#### [WHAT TO PRODUCE]
Wherever the string "icon" appears in the records, return the line that holds it.

#### [RECORDS FOR THIS TASK]

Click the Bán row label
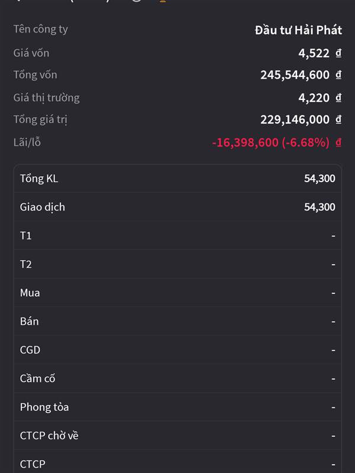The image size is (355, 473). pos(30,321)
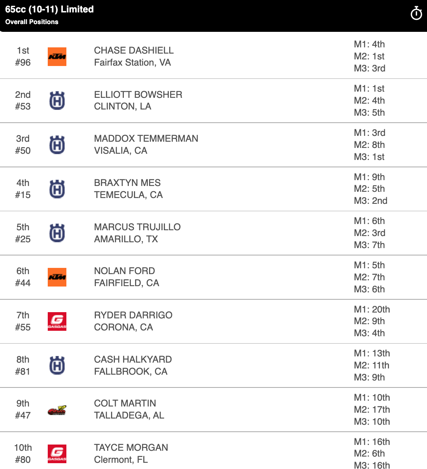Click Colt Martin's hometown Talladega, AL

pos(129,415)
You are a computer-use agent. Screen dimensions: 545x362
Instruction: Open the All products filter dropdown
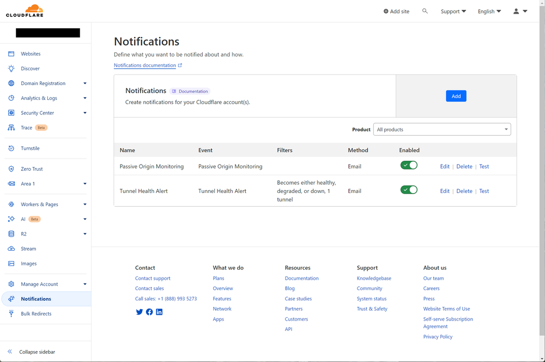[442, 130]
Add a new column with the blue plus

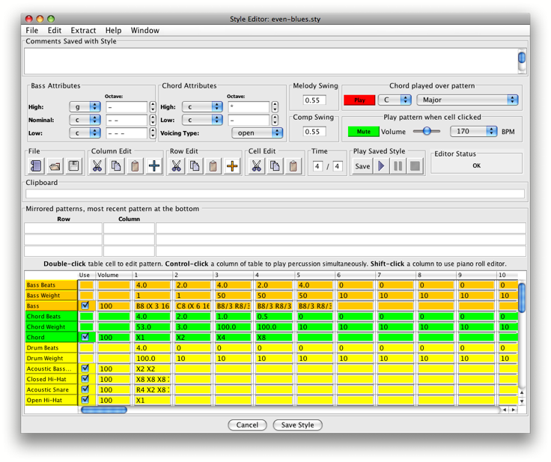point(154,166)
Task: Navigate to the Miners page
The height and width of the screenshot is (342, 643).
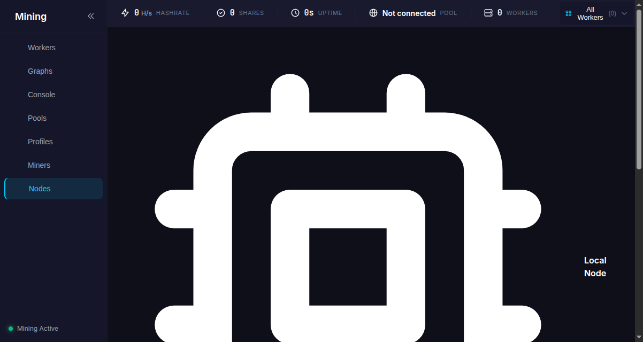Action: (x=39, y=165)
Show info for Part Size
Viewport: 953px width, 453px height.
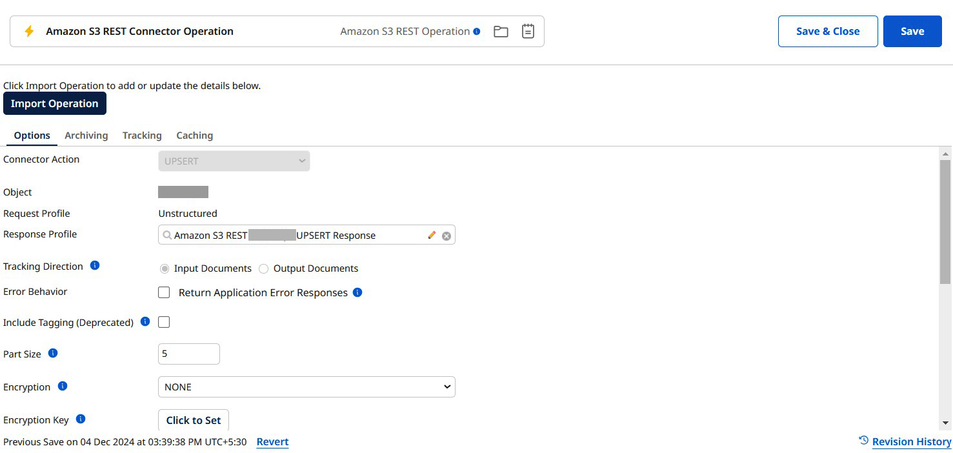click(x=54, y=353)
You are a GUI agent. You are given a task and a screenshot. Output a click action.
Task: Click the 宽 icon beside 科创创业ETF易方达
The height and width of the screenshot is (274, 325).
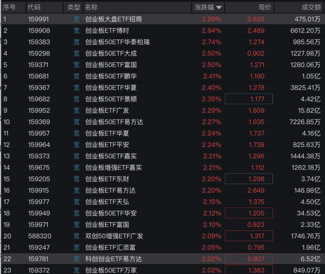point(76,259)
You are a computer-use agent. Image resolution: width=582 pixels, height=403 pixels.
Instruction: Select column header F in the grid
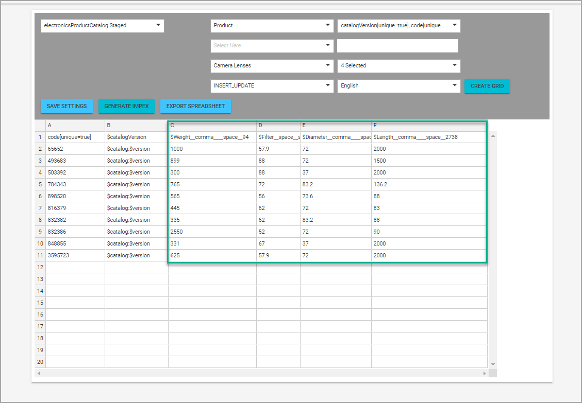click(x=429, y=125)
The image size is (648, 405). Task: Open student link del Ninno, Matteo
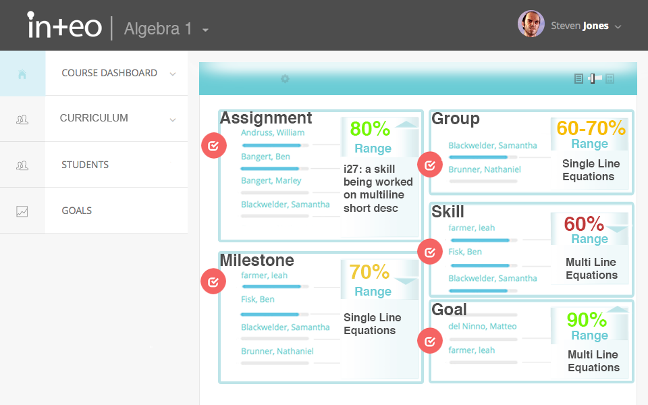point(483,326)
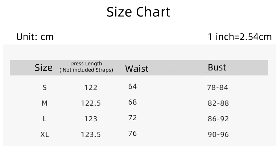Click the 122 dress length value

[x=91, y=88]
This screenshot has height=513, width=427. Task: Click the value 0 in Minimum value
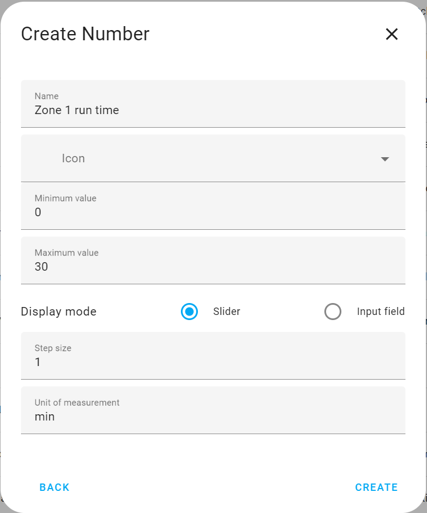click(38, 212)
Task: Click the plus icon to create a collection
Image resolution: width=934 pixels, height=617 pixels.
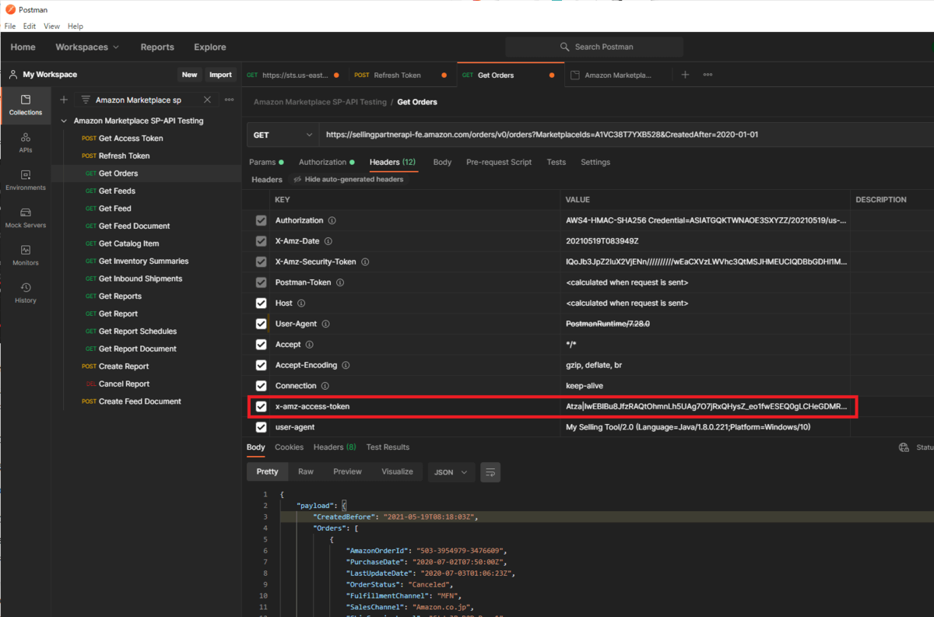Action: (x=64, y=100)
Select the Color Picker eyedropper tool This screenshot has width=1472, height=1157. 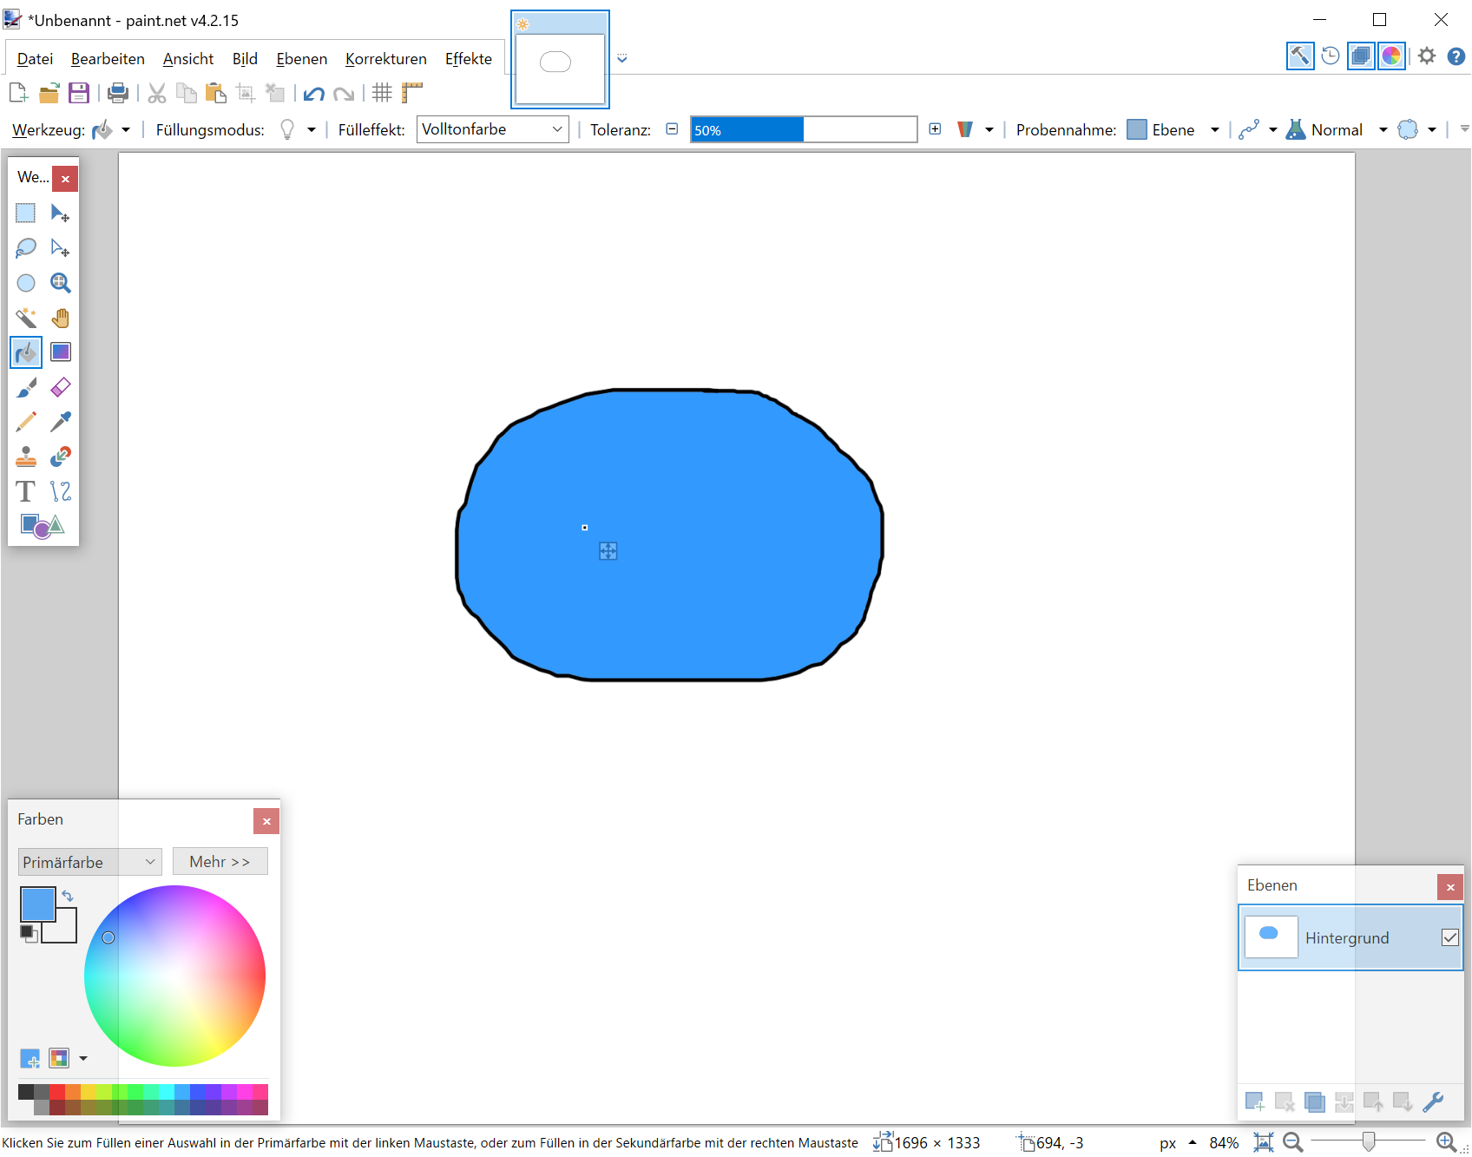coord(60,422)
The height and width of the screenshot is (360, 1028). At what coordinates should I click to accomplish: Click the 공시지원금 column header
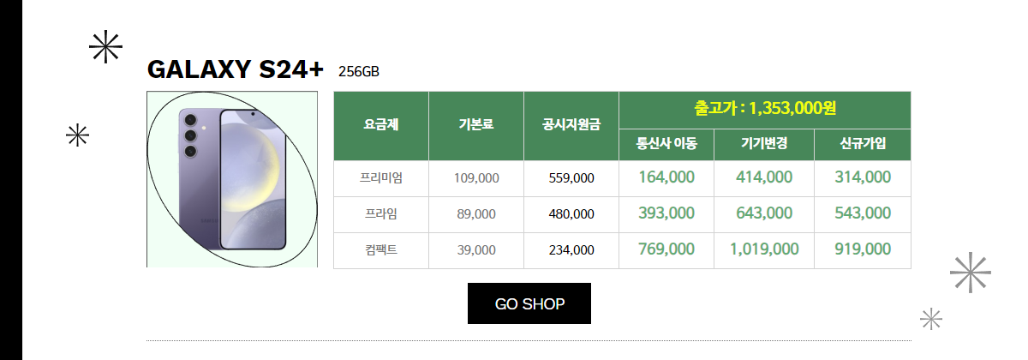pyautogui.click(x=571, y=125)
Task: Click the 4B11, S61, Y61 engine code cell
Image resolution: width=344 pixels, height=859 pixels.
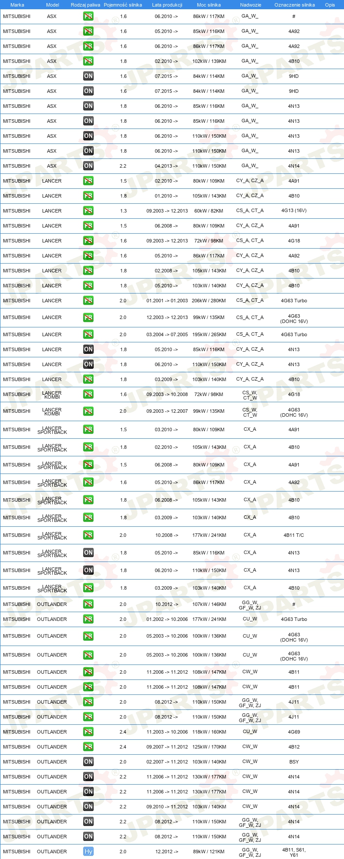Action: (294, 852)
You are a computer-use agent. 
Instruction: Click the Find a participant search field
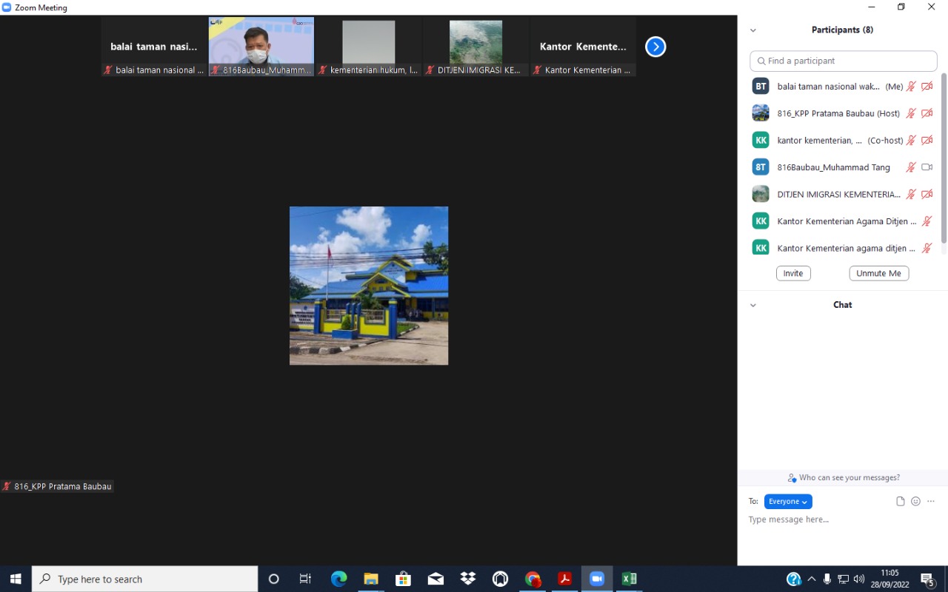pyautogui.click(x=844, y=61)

#### [RESPONSE BOX]
Task: Click the 宽 icon beside 科创创业ETF易方达
Task: Click the plus icon to create a collection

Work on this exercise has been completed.